Fine mese – Conte e letta devono chiudere gli accordi, ma i nodi restano tanti

(di Luca De Carolis – Il Fatto Quotidiano) – Ora i due rifondatori devono correre. Hanno poco, pochissimo tempo Giuseppe Conte ed Enrico Letta, perché le Comunali sono a ottobre, molto più vicino di quanto si pensi, e il tavolo sugli accordi è ancora abbastanza per aria. “Eppure dobbiamo chiudere entro aprile, massimo ai primi di maggio, o rischiamo di lavorare malissimo” riflette un big del M5S, che ricorda: “I dem un minimo di macchina ce l’hanno ancora, ma noi…”. Loro, i 5 Stelle, no, è per questo che Conte vorrebbe una struttura con referenti regionali e dipartimenti.

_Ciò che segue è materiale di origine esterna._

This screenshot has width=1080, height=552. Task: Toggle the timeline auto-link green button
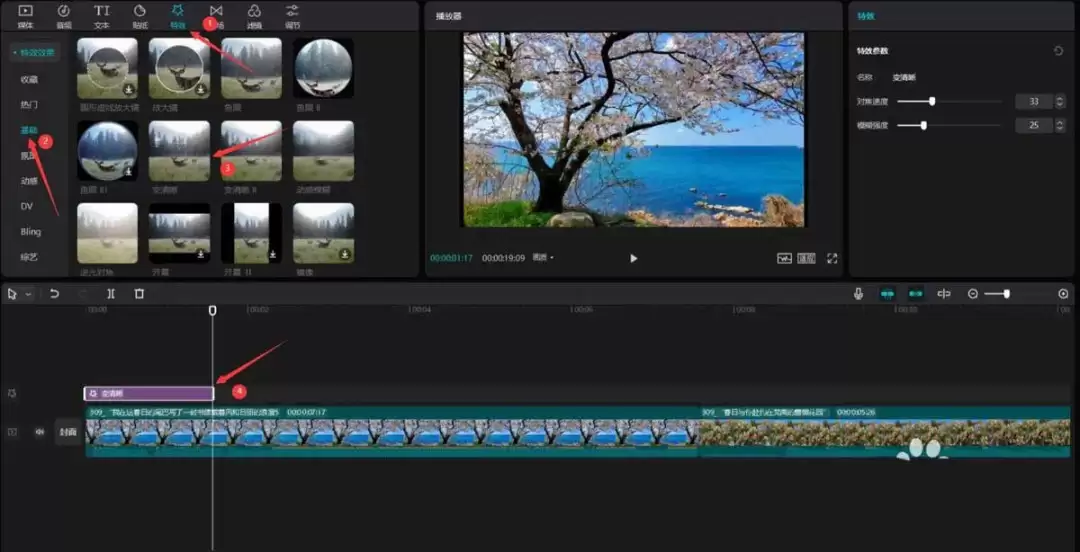pos(916,294)
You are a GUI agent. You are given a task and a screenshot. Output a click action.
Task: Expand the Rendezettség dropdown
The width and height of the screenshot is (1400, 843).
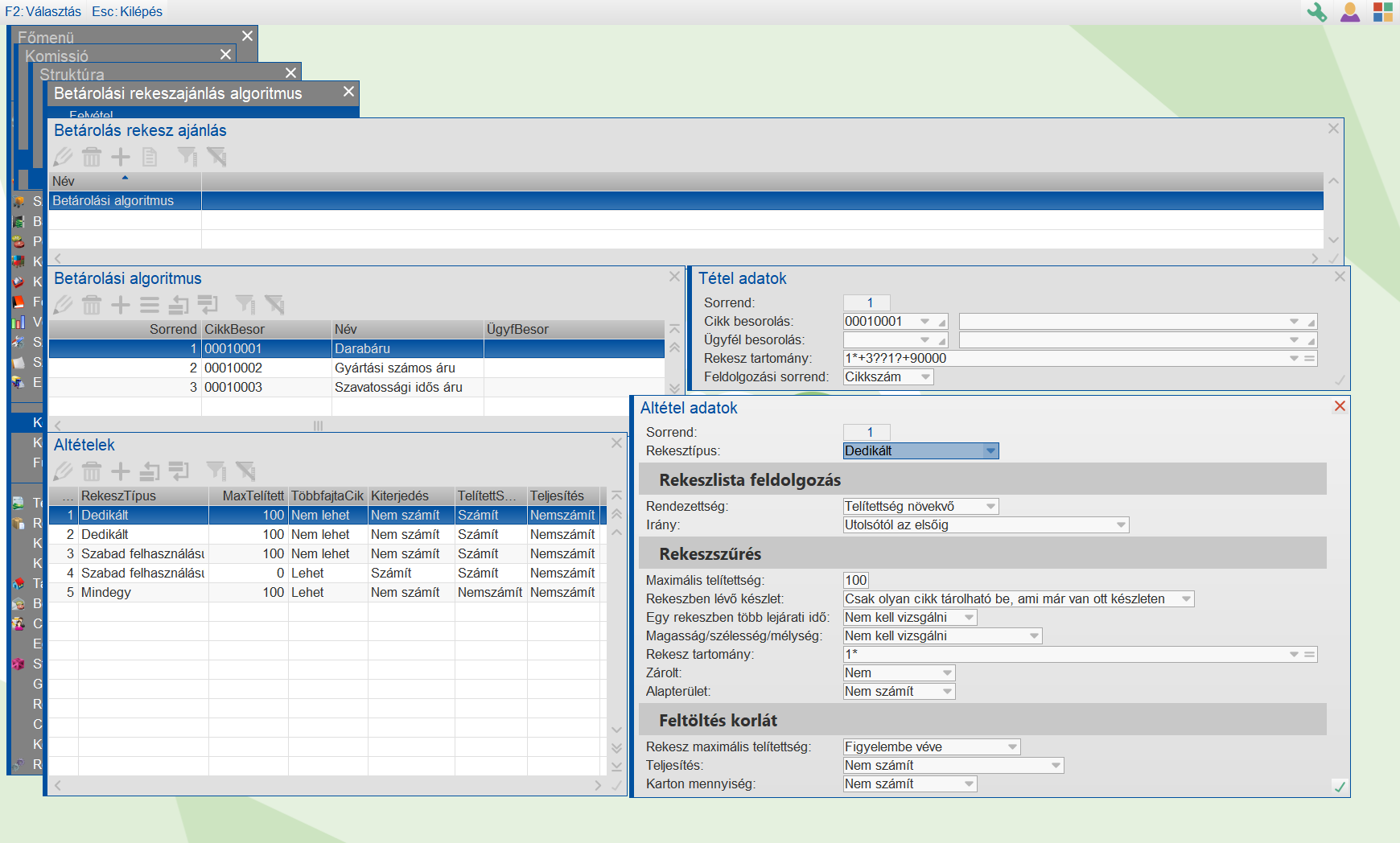coord(990,507)
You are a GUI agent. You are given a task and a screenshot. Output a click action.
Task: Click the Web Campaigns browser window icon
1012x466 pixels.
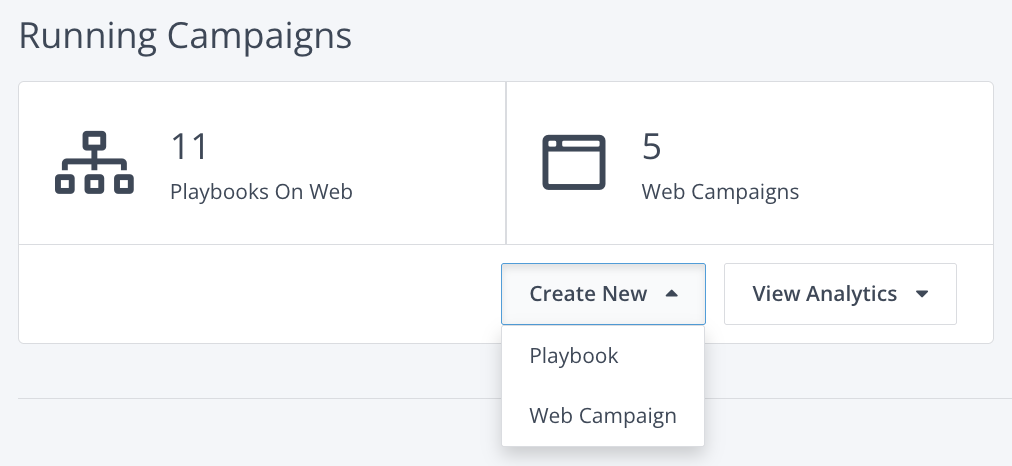pyautogui.click(x=574, y=162)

Nell’attesa , Letta ha già incontrato sia lui sia Luigi Di Maio, e al di là delle note ufficiali hanno parlato quasi solo di Amministrative. Il segretario dem sa che per reggere al Nazareno deve portare a casa un po’ di città, altrimenti le correnti che prova a ridimensionare gliela faranno pagare. “Su Roma mi gioco l’osso del collo” ha ammesso l’ex premier. Preoccupato dal rischio di non arrivare al ballottaggio nella Capitale, dove Virginia Raggi correrà per il bis, e nessuno, neppure Conte, può farci nulla. Ad oggi l’unico dem disposto a candidarsi resta il ministro dell’Economia Roberto Gualtieri, tonico nei sondaggi, più di quanto pensassero ai piani alti del Pd. Ma il pressing di Letta e dei big locali sul governatore del Lazio Nicola Zingaretti resta forte. Lui continua a dire no. “Ma la verità è che Nicola ci sta ancora pensando” soffia una fonte qualificata. In ogni caso, dem e 5Stelle si ritroveranno nel secondo turno. Come a Trieste, la città del ministro all’Agricoltura Stefano Patuanelli, dove al primo turno il M5S presenterà Alessandra Richetti, presidente della Sesta circoscrizione comunale. Ma al ballottaggio i giallorosa faranno asse, probabilmente sul vicepresidente del Consiglio regionale Francesco Russo, lettiano doc. Lo schema del secondo turno però non può reggere ovunque. A Napoli urge un nome comune, e dal M5S dicono che il presidente della Camera Roberto Fico sia ancora un’ipotesi concreta, anche se Vincenzo De Luca preferirebbe l’ex ministro dell’Università Gaetano Manfredi.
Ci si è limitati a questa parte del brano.